Carlito agora evitava na obra qualquer conversa com o conterrâneo, ficara macambúzio, trabalhava denodadamente e não faltava um dia sequer ao trabalho. A saudade dos filhos corroa-lhe a alma por certo, sua saúde periclitava e seu físico debilitava pelo esforço de trabalhos pesados da construção civil e sua luta era o retrato e pressão viva de que tentava recuperar algo perdido em um ponto do passado, quiçá a volta à sua terra, mais respeitado e casado com outra para restabelecer-se cheio de moralidade e dizer àquela ingrata mulher que ele não havia sido destruído. Mas o álcool, a bebida em demasia, a fome e a miséria enfraqueceram seu ânimo.
Começa uma discussão no primeiro andar em construção.
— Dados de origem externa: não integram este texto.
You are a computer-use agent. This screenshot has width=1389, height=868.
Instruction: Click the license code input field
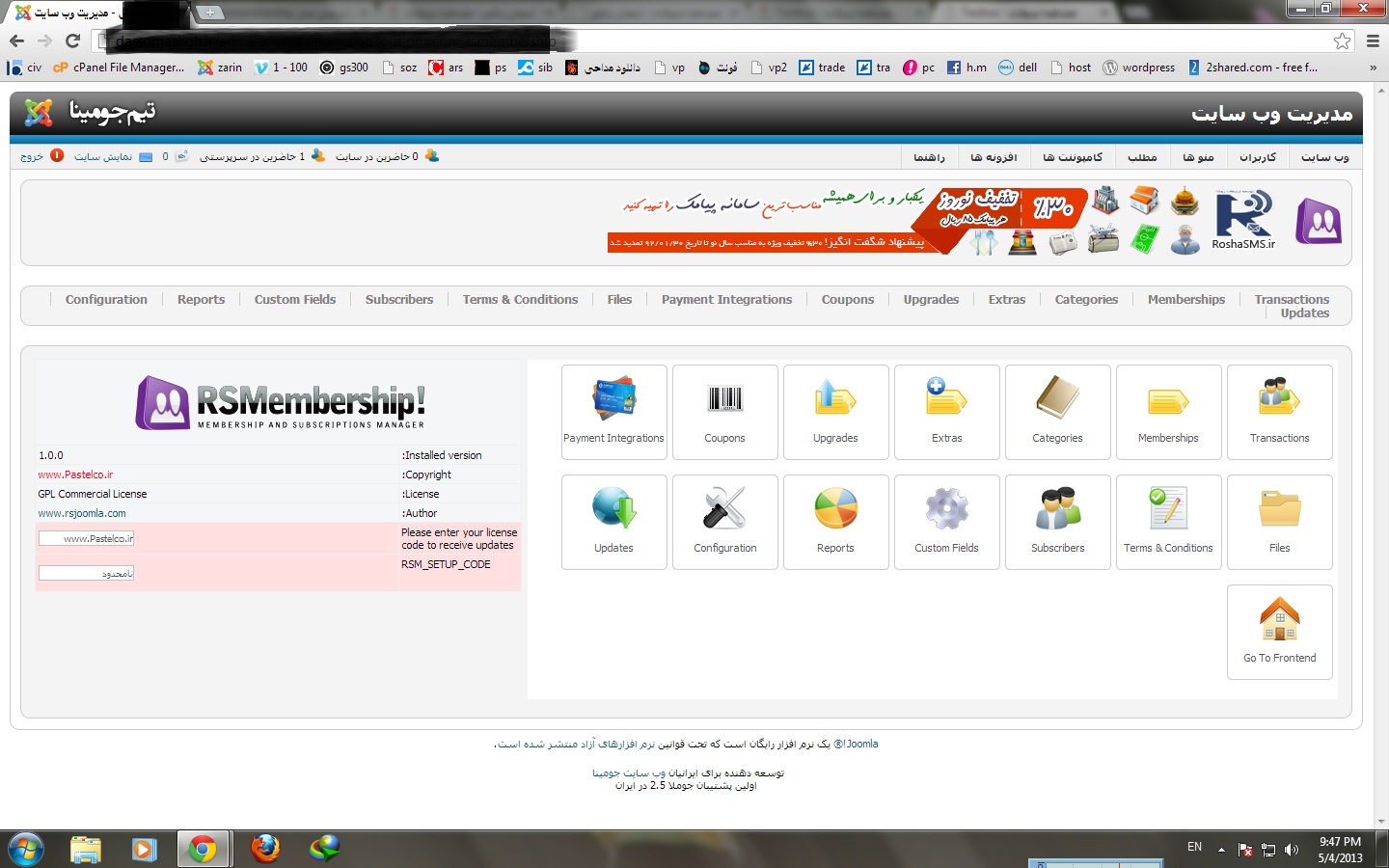[87, 538]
Carlito reclamava e um ouro operário que havia He surrupiado a pequena garrafa de cachaça crua da sacola, na hora do almoço. Engalfinham-se em luta corporal, levando nítida desvantagem para seu contendor. O colega operário esmurra Carlito, este não tem como desvencilhar-se, os colegas acorrem, separam os contendores. A luta acaba. Recomeçam o trabalho.
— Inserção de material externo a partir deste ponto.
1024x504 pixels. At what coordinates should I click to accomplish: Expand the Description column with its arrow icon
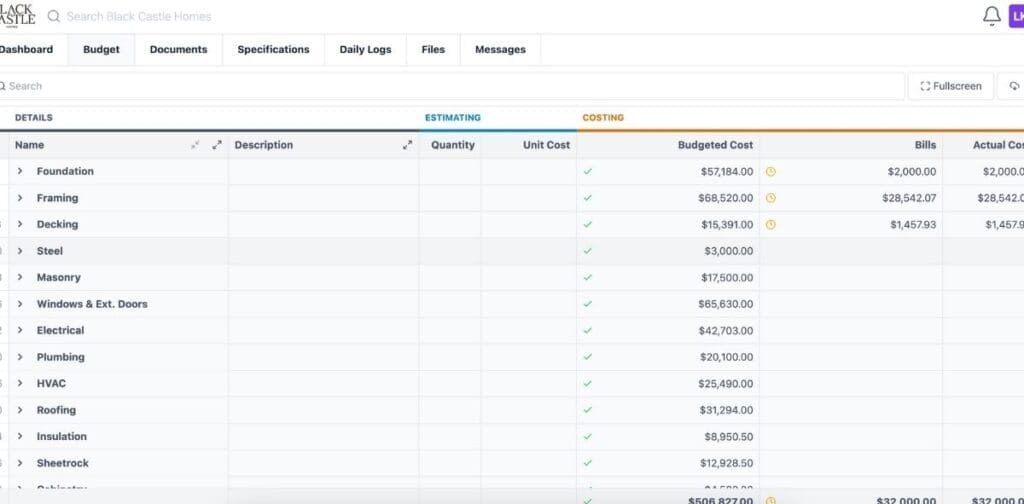click(407, 145)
Apanhando massa e pedaços de bloco de cerâmica para atender a outro operário, de cócoras, lá está Carlito. Pé ante pé, um homem aproxima-se por trás sem ser visto, martelo de construção civil à mão, prepara-se para o golpe fatal. Afunda o crânio. Um filete de sangue jorra tênue, o corpo do operário estremece e se estrebucha, um gemido surdo sai da garganta, homens acorrem prendendo o criminoso. Polícia, levantamento cadavérico e investigação. Na sacola encontrada pendurada na parede da obra estavam uma pequena marmita contendo feijão e arroz além de um pouco de farinha d’água, um ovo frito e duas rodelinhas de tomate. No bolso direito d calça de nycron, dentro da sacola, foram encontrados uma carteira de trabalho, dentro desta uma cédula de identidade civil, um retrato amarelecido pelo tempo com uma dedicatória que dizia: “Ao meu querido Carlito, uma lembrança pálida da sua querida noiva.” Abaixo a assinatura pós dedicatória indicava ainda: Carminha.
Na identidade e na carteira profissional, á estava escrito o nome do seu portador. Carlito Pereira dos santos.